Sólo la insoportable frivolidad de la sociedad del siglo XXI, puede hacer, no que sintamos la ruptura de la pareja como un logro, como un derecho, sino que encima pensemos que 'ese derecho’ provoca alegría.
Digo que sólo la frivolidad imperante puede convencernos de esta estupidez porque la banalidad es aburrida y la superficialidad acaba por hacerse insoportable.
Pero primero vayamos con la culpa que luego iremos con la pena. Ambas perfectamente retratadas en estas palabras del gran Chesterton: "Siempre hay alguien que se divorcia y alguien que soporta el divorcio. Siempre hay alguien que gana y alguien que sufre… Siempre hay un miembro desleal y un miembro fiel".
El desleal, simplemente, aquel que no ha sabido comprometerse, que no ha sabido mantener su voto. Sí, pero la vida o es un voto... o se convierte en una tediosa fruslería. La persona nace para comprometerse y en el ejercicio del compromiso, a veces constante, surge la donación, es decir, el amor.

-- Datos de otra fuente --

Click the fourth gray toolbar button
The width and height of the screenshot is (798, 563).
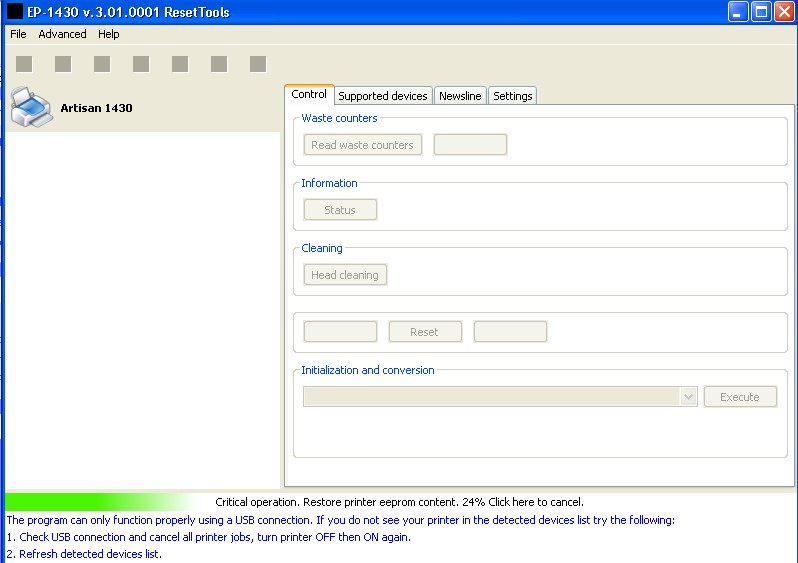click(x=141, y=64)
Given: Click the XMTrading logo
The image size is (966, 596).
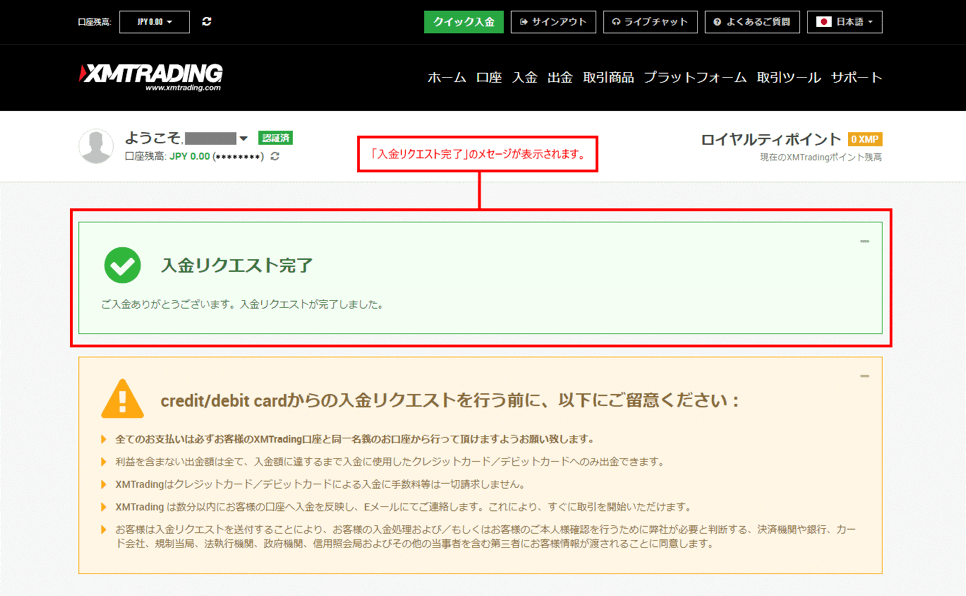Looking at the screenshot, I should 151,77.
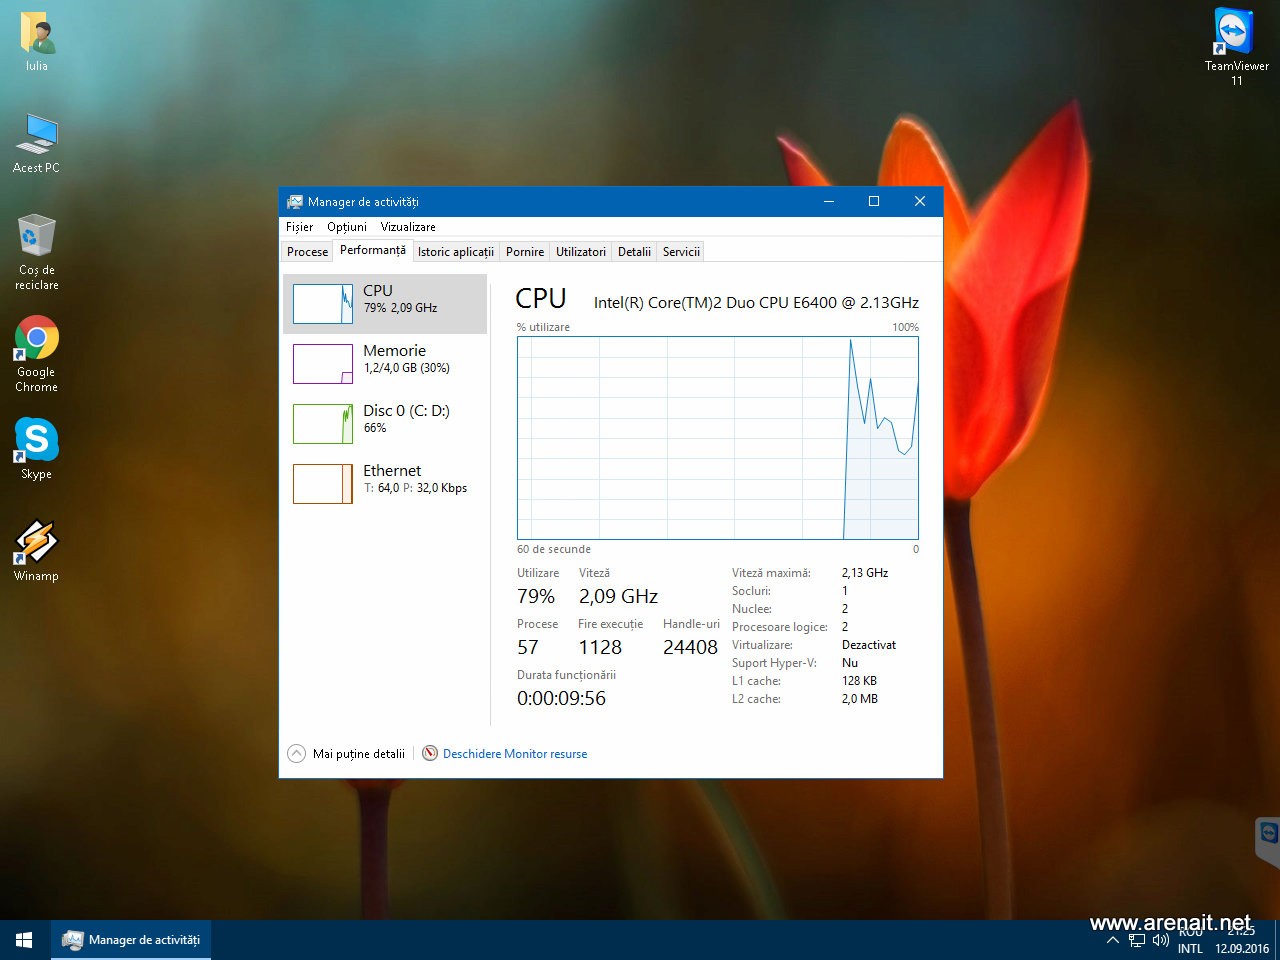Viewport: 1280px width, 960px height.
Task: Select the Memorie performance graph thumbnail
Action: tap(323, 364)
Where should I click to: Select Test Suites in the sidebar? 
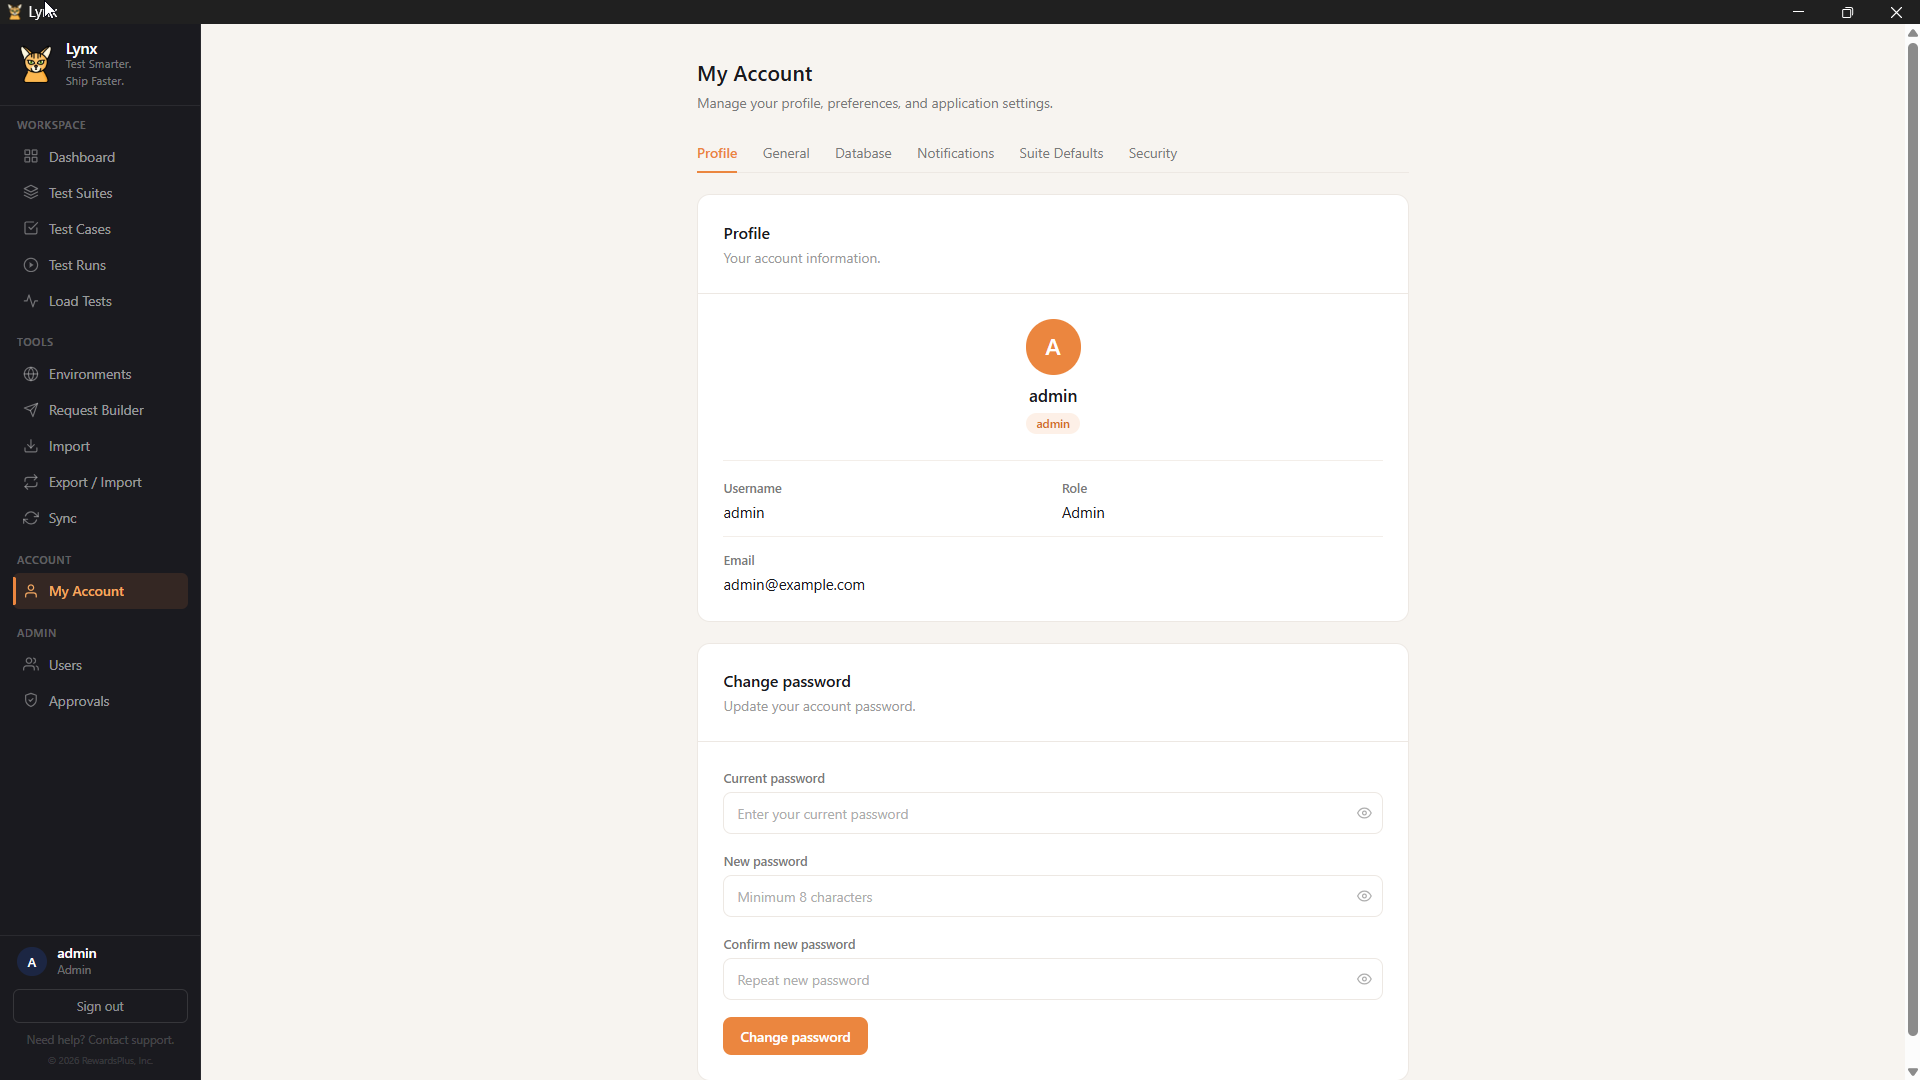click(x=81, y=192)
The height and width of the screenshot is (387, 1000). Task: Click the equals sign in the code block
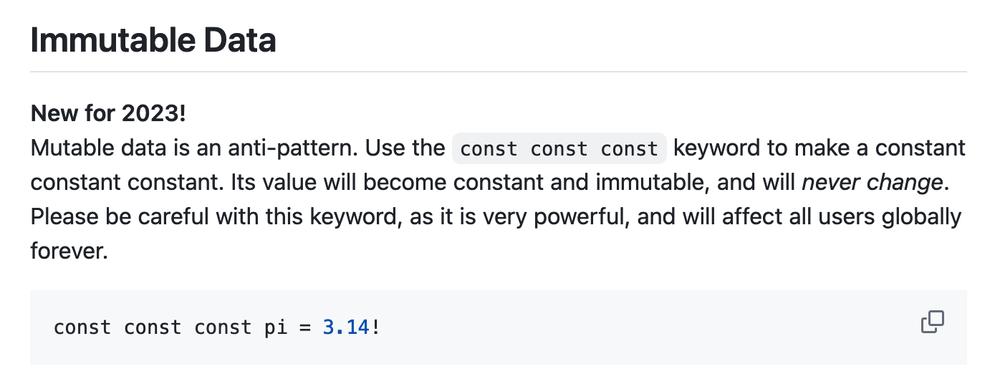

Y ahora vamos con la pena: "Según la nueva moral, siempre será el fiel y solo el fiel, quien sufre. La nueva moral garantiza que el desleal siempre será feliz y él o ella no tienen más que ser desleales para encontrar la felicidad"... ¿a qué no? O la persona cumple sus votos o deja de ser persona, porque es el voto donde la persona ejerce como ser humano... y donde se realiza, donde encuentra la felicidad.
Por eso, también Chesterton habla de la "superstición del divorcio". En efecto, es una superstición porque es cuando el varón, o la mujer, dejan de ser hombres. No por la infidelidad en sí, todos podemos ser infieles, sino por la consagración de la infidelidad como un derecho o incluso como una virtud.
La infidelidad, con los hechos o con el corazón es humana, su consagración no. Es lo que diferencia la lujuria de la blasfemia contra el Espíritu Santo: la primera se puede perdonar, la segunda no tiene perdón ni en este siglo ni en el venidero. Y no puede tener perdón porque convierte el bien en mal y el mal en bien. ¡Pues eso!